Infrastructure in YAML, logic in Python#
In Akka, retry policies, timeouts, dispatchers, and mailbox types are configured
in application code or HOCON. In Orleans, grain storage providers and activation
policies are set in silo configuration code. In Asya, all infrastructure
concerns live in the AsyncActor CRD:
apiVersion: asya.sh/v1alpha1
kind: AsyncActor
metadata:
name: infer
spec:
image: my-pipeline:latest
handler: handlers.infer
scaling:
minReplicaCount: 0 # scale to zero when idle
maxReplicaCount: 10
resiliency:
actorTimeout: 300s
policies:
default:
maxAttempts: 3
backoff: exponential
The Python handler remains a plain function with no framework imports.
When to Use What#
Choose Erlang/OTP when you need soft real-time, millions of lightweight concurrent processes, and you are building a telecom, messaging, or database system. The BEAM VM is unmatched for fault-tolerant, low-latency, long-lived stateful processes.
Choose Akka/Pekko when you need high-throughput event processing on the JVM with sophisticated clustering, persistence, and stream processing. Strong fit for financial systems, event sourcing, and CQRS architectures.
Choose Orleans when you need virtual actors with transparent lifecycle management in the .NET ecosystem. Ideal for game backends, IoT device twins, and systems where millions of logical entities each hold a small amount of state.

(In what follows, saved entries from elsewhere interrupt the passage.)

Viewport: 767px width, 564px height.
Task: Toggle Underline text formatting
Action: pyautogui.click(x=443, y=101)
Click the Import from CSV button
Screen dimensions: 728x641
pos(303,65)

Choose Dapr when you want a polyglot sidecar pattern for general microservice development with actor, pub/sub, and state management capabilities across languages and cloud providers.
Choose 🎭 Asya when you are running AI/ML workloads on Kubernetes and need independent per-actor scaling (especially GPU scale-to-zero), zero SDK lock-in, dynamic routing, and agentic capabilities (A2A, MCP, pause/resume). Asya trades the rich actor primitives of classical frameworks for operational simplicity: your handler is a plain function, your infra is a CRD, and the queue handles failure recovery.